Specifically, each mother was asked if her child had indulged in any of the 28″problematic behaviors. These included “sudden mood swings”, “cheating, lying”, “can’t concentrate”, “bullying” and “impulsive”.

Household debt has been broken down into four categories: mortgages or home equity loans; student loans; automobile loans; and “unsecured debt,” which includes credit card debt, medical debt, and other amounts owed “to businesses, individuals, or banks.”

The researchers found that higher total debt was associated with poorer child behavior, but this association varied by type of family debt.

“Specifically, higher levels of mortgage debt and education were associated with greater socio-emotional well-being for children,” they write, “while higher levels and increases in debt not guarantee were associated with lower levels and lower levels of , (their) well-being.”

This association remained significant after controlling for factors such as maternal marital status and education level, household size, and household income.

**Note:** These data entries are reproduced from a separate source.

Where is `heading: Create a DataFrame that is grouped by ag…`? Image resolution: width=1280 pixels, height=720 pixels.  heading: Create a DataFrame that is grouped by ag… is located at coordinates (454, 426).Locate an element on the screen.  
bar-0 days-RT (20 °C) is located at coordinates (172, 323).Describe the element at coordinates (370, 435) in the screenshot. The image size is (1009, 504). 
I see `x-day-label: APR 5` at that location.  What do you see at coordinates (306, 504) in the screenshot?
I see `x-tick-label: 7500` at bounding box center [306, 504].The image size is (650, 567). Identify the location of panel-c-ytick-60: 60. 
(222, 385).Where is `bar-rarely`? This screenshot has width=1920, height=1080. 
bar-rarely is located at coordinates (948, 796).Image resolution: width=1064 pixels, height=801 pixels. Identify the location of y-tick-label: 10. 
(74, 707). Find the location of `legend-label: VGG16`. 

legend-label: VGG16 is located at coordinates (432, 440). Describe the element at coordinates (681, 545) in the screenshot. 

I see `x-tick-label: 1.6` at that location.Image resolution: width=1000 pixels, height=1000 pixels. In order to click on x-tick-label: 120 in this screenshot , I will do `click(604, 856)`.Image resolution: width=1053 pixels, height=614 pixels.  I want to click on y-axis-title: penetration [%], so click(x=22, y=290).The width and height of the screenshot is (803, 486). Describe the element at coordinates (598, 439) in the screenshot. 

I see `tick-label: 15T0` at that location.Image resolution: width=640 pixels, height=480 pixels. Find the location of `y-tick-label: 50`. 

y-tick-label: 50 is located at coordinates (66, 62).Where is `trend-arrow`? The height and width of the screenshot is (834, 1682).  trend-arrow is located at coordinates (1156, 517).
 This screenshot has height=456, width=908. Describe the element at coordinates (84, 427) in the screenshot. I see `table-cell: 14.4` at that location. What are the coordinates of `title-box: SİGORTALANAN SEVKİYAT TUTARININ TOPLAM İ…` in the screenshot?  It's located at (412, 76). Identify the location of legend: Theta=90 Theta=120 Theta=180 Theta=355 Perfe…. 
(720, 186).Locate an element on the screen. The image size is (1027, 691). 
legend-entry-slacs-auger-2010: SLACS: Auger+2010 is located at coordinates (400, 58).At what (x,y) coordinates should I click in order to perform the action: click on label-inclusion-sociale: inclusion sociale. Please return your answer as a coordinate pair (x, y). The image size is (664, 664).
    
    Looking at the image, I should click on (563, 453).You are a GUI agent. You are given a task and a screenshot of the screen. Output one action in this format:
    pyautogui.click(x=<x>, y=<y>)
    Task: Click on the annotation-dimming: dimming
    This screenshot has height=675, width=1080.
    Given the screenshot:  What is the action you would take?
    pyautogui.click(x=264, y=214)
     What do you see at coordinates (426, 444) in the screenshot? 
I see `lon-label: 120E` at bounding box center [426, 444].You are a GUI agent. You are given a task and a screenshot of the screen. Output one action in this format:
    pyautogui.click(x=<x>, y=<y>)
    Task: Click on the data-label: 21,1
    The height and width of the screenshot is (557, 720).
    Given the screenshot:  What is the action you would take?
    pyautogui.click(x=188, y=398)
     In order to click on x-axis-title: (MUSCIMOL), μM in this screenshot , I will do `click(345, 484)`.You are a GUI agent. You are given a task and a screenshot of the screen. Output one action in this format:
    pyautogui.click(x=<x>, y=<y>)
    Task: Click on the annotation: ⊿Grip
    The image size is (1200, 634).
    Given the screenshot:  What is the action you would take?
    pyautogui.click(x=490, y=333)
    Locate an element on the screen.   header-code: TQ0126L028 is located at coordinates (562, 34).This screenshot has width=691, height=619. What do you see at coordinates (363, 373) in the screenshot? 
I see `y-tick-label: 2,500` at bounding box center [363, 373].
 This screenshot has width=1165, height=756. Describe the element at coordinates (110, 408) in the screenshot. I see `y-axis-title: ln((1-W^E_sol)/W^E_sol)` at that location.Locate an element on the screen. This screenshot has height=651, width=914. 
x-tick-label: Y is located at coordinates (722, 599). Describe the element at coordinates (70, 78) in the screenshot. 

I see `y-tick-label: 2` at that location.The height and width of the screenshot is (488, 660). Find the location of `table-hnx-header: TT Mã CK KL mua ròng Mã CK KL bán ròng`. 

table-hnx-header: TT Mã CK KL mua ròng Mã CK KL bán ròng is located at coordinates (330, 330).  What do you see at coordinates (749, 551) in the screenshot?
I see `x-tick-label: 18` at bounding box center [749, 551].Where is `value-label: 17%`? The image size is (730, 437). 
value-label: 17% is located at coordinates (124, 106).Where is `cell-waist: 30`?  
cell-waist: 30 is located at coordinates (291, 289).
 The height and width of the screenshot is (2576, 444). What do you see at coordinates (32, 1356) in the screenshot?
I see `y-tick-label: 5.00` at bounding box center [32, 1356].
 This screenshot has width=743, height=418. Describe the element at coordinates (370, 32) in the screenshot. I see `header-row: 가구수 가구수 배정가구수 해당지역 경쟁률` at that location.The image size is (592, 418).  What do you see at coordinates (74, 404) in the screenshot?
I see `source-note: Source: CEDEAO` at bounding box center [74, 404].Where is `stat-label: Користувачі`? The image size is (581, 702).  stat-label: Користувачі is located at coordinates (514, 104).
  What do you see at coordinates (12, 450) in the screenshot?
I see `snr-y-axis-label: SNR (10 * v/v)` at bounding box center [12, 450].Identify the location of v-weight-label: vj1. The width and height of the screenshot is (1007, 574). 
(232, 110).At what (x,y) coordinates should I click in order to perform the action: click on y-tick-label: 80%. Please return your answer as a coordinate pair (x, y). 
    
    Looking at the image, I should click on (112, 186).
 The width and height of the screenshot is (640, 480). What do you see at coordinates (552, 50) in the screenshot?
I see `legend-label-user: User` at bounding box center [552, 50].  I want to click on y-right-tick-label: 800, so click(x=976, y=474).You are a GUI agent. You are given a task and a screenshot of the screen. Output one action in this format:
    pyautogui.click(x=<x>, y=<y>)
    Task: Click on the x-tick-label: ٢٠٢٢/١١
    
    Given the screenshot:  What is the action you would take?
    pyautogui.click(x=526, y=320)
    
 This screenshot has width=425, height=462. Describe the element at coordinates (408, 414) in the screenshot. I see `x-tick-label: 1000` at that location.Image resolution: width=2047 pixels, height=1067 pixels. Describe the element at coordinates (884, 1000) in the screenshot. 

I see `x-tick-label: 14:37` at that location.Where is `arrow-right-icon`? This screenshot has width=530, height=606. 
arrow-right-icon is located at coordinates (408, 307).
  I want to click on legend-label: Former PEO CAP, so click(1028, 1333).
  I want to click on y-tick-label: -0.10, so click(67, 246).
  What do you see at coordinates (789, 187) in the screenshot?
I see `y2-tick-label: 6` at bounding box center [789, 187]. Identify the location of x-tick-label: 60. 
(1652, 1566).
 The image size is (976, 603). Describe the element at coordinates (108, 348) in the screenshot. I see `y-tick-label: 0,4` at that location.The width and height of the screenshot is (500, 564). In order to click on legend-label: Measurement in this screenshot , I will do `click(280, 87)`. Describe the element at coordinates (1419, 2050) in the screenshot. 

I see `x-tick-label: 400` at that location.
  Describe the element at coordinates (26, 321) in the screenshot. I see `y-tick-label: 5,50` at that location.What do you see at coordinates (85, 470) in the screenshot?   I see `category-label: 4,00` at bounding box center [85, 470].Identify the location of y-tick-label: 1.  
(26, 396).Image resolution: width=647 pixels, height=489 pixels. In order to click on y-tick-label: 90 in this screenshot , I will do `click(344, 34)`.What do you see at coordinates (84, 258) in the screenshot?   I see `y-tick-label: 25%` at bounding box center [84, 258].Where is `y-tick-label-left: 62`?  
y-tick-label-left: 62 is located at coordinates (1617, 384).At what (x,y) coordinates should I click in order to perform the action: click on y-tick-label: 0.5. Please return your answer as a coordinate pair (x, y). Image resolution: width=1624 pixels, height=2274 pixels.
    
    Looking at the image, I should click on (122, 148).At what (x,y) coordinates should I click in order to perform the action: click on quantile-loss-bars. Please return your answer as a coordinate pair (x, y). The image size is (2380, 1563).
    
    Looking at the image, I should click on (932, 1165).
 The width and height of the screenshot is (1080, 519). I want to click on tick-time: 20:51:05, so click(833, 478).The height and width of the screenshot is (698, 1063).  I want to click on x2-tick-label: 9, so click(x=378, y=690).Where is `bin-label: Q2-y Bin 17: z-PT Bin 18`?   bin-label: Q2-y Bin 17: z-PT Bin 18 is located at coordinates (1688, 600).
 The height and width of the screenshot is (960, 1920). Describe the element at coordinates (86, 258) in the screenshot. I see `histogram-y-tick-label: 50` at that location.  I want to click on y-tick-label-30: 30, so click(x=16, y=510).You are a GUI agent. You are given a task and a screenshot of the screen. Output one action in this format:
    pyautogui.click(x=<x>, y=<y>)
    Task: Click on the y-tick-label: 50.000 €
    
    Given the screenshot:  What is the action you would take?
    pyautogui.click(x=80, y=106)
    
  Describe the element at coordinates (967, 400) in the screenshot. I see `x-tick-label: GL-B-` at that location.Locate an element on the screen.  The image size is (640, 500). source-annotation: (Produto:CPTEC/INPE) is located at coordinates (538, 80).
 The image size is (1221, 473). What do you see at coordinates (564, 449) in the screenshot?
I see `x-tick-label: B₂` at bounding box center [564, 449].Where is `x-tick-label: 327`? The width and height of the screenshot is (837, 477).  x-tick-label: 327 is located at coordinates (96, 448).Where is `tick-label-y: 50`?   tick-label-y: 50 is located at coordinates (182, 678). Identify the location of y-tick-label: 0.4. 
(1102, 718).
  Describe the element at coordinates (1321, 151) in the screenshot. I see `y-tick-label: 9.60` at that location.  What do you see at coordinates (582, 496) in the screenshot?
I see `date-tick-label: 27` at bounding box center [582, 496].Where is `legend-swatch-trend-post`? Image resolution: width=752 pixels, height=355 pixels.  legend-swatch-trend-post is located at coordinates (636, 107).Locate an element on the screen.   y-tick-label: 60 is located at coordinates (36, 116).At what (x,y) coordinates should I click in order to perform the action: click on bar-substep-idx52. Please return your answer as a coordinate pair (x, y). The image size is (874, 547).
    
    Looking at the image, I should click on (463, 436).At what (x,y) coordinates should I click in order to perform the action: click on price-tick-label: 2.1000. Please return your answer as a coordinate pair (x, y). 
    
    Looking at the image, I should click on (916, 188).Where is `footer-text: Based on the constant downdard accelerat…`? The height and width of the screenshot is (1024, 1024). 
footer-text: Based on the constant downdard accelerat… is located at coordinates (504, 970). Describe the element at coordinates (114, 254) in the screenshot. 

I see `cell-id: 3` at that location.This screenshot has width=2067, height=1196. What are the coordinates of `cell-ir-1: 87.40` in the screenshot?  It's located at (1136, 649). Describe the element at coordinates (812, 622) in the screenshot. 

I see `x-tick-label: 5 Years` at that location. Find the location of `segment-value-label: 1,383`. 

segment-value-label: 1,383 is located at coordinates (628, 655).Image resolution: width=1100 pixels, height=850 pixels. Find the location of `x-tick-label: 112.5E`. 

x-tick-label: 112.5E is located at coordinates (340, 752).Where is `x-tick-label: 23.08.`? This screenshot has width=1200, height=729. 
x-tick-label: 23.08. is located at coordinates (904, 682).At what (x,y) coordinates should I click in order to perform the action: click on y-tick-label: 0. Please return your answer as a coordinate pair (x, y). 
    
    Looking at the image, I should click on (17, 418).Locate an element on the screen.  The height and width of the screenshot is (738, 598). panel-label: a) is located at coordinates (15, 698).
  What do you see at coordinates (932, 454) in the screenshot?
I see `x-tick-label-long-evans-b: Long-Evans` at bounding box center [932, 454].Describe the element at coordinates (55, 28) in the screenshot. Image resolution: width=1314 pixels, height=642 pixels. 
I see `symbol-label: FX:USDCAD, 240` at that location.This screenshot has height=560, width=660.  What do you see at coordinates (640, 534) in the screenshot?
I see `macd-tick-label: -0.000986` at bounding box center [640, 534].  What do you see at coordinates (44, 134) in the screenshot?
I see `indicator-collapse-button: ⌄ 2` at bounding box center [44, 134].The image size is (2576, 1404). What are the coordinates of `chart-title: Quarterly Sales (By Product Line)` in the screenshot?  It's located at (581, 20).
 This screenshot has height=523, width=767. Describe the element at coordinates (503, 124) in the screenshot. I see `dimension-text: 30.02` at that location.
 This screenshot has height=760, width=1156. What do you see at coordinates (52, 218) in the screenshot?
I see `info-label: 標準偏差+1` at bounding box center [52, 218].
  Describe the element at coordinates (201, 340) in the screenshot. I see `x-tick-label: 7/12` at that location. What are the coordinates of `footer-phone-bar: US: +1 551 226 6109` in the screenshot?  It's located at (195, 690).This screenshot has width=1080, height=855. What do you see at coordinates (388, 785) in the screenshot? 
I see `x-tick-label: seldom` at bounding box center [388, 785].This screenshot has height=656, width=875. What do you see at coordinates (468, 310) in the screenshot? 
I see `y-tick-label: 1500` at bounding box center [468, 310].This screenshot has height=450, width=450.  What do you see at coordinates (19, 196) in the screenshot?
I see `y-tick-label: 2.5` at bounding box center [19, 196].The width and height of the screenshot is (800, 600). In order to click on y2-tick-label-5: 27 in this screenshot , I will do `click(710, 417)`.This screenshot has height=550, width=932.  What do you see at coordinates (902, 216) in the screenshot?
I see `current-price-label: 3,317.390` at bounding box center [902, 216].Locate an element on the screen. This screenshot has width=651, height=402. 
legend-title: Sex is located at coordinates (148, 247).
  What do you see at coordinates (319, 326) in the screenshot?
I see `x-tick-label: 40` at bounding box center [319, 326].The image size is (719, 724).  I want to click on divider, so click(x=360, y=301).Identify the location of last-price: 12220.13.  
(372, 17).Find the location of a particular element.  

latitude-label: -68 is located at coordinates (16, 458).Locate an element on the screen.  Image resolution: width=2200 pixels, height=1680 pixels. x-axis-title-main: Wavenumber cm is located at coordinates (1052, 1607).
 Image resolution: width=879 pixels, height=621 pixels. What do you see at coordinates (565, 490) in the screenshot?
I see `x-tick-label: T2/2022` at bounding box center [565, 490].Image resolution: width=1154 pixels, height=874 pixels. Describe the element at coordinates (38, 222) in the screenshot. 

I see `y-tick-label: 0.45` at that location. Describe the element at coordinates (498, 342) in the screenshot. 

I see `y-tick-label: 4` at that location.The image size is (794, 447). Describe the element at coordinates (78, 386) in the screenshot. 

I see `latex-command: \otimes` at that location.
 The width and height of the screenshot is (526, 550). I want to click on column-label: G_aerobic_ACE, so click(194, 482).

The results suggest that credit cards and other unsecured debt “may reflect limited financial resources to invest in children and/or parental financial stress.” In contrast, home loan and student loan debt suggest a parental impulse to improve their job prospects and perhaps relocate to a better, more child-friendly neighborhood.

“Our results suggest that unsecured debt, and perhaps the financial deregulation policies that precipitated the increase in debt, are linked to lower socio-emotional development for children,” the researchers conclude. “This is concerning,” they add, given that these issues have been “linked to a range of adverse effects across the lifespan.”

They suggest health care providers could “flag overdue medical bills and include items about debt issues on intake forms. be referred to a financial coach or a community organization. »

So investing in your family’s future, even if it means going into debt, can be good for your children. But living beyond your means, when it doesn’t reflect that kind of forward-looking mindset, can have the opposite effect.

It seems like giving in to your kid’s desire to own that Xbox isn’t worth the trade-off – if you have to go into more debt to buy it and, as a result, you’re a stressed, less present parent.


Results is a daily chronicle of Pacific Standard writer Tom Jacobs, who scours psychological research journals to discover new insights into human behavior, ranging from the origins of our political beliefs to the culture of creativity.